When I consider foods that actually feed the brain, I consider salmon. I've witnessed it myself as a doctor how nutrition can entirely change mental function, and one of the more brain health foods that nature offers is salmon. How it works is that it's a fish that contains omega-3 fatty acids in the form of EPA and DHA, which are essential building blocks that the brain needs to have in place to function normally.
Salmon happens to be one of the most concentrated food sources of omega-3 brain function nutrients. Docosahexaenoic acid (DHA) and eicosapentaenoic acid (EPA) are essential fatty acids that play a vital role in brain development and function. My question is, how do these nutrients actually become part of our brain cell membranes to influence everything from mood to memory?
The brain itself is made up of about 60% fat, and DHA brain health components comprise about 15-20% of the brain's overall fatty acid composition. So by consuming salmon just once weekly, we are providing our brains with what they need to be at their optimal best.
Recent research has shown some fascinating facts on why omega-3 fatty acids' brain benefits are so significant:
Research has shown that individuals who consume salmon and other fish rich in omega-3 for memory have better memory formation and recall. Salmon's DHA loosens up brain cell membranes to allow neurons to communicate with greater ease. That neural transmission is the product of faster thinking and learning.
More sophisticated brain imaging research showed that people with more omega-3s also have better brain structure, including larger hippocampal size. The hippocampus is the most important region of memory and learning, so this is an excellent indication of overall long-term brain health benefits.
What surprises most of my patients is how quickly they can get better. It was found that brain function omega-3 enrichment can be quantified within six weeks of uninterrupted use. The greater the omega-3 level in the blood rises, the greater the cognitive improvement.
Regular intake of salmon enhances short- and long-term memory. The omega-3 memory support assists in the formation of brain cells and stimulates new neural pathways for remembering and recalling memory.

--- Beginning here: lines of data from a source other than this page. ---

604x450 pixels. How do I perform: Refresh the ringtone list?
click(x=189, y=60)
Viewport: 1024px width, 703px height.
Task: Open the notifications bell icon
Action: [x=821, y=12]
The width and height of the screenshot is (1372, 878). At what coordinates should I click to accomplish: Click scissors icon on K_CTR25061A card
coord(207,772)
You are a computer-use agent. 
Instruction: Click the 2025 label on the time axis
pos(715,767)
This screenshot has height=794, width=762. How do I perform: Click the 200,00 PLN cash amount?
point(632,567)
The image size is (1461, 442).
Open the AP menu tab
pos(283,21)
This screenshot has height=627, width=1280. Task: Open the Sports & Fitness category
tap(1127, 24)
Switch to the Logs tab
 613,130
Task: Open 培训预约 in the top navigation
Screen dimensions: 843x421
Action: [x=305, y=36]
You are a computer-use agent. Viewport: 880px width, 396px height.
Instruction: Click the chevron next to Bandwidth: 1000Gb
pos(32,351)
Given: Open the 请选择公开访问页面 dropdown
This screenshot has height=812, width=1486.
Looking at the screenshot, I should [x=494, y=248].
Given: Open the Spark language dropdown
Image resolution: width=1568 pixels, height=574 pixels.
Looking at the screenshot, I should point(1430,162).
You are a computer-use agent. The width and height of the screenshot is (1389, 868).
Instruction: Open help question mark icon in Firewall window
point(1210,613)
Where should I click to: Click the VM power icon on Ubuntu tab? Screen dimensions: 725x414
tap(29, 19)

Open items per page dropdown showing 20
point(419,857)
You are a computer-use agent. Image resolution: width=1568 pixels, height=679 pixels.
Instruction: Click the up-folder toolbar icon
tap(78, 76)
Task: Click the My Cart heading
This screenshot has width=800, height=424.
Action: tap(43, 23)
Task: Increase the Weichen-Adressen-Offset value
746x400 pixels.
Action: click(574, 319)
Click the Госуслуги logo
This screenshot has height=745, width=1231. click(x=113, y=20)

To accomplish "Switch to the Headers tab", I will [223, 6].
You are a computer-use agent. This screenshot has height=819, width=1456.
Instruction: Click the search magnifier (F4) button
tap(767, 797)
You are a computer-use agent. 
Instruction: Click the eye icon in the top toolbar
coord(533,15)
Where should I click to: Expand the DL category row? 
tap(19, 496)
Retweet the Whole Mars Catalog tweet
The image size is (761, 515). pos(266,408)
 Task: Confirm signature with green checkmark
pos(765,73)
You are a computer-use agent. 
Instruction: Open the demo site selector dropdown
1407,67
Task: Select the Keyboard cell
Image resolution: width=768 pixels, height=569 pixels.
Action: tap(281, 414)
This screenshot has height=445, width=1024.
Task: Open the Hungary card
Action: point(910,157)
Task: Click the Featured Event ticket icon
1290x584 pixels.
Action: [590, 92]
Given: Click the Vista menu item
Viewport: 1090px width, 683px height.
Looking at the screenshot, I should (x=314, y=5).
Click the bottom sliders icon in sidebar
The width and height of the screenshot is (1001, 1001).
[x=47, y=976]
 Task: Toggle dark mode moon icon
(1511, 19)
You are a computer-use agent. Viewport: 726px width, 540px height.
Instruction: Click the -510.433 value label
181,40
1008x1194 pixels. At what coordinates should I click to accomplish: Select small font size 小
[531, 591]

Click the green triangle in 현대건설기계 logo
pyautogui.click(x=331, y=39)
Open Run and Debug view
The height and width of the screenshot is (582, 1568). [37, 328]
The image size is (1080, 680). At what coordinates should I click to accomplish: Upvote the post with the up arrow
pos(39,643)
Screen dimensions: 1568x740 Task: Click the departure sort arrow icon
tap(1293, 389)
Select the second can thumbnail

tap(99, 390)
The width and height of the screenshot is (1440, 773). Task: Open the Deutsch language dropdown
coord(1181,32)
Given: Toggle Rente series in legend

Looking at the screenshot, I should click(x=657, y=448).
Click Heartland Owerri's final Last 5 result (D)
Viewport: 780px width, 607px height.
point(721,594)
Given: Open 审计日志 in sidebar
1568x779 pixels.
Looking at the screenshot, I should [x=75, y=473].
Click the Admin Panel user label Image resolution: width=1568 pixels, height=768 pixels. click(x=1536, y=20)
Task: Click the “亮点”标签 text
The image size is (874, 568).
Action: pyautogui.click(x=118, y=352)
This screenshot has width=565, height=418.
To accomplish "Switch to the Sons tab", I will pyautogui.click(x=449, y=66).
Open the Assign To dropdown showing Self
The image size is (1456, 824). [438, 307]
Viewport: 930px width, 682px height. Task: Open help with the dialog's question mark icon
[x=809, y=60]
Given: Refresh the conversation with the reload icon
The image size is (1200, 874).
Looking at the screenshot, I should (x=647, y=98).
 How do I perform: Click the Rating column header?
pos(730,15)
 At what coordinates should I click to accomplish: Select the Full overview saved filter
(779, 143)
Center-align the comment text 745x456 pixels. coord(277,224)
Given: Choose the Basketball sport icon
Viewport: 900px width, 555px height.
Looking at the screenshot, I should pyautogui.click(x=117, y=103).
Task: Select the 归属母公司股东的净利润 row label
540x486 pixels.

EPA in salmon also controls brain inflammation that has a direct impact on mood regulation. The majority of patients become emotionally stable and experience fewer signs of depression if they have more omega-3 mental health support from salmon.
Most importantly, alpha-linolenic acid, an omega-3 in salmon, has been proven to avert cognitive decline in the elderly. Fatty acids ensure healthy brain aging by inhibiting inflammation and oxidative stress, the most potent catalysts of neurodegenerative illness.
These same mind-enhancing properties of salmon translate to healthy brain function support. A majority of individuals find that they are more alert, their head is clearer, and they have sharper thoughts when they consume salmon on a consistent basis.
If I were a physician, then I would generally recommend that you eat fatty fish like salmon at least two times weekly. You can get about 1,500-2,000mg of omega-3 brain benefits per serving size of 3.5 ounces, and that is the serving size, and that is what all of the health organizations are recommending is the dose for brain function.
For those who cannot handle fish on a weekly basis, good quality omega-3 supplements brain are beneficial, but I always want to get the whole food whenever possible due to other nutrients that salmon contains.
To derive maximum mental benefits from salmon:
While a winner with the salmon brain health benefits is everyone, there are a few individuals who can benefit at least phenomenally:
The facts are straightforward: the omega-3s' brain health impact is dramatic, ranging from the day-to-day benefit of better concentration and memory to the overall increased state of resilience against mental breakdown. As a physician who prescribes food on a daily basis, I can tell you with not a single doubt that eating salmon is one of the most important food choices you can make to move yourself toward optimal mental performance.
The appeal of salmon is not only its high content of omega-3s but also the manner in which the nutrients work with the other chemicals in the fish to provide an overall enhancement of brain function nutrition. Consuming salmon is an investment in the future of your brain.
Keep in mind, brain health nutrition is a long-term investment, and each thing you do today is tomorrow's thoughts. By incorporating salmon into your daily life, you are ahead of the game of clear thinking, razor-sharp memory, and peak brain functioning throughout your lifespan.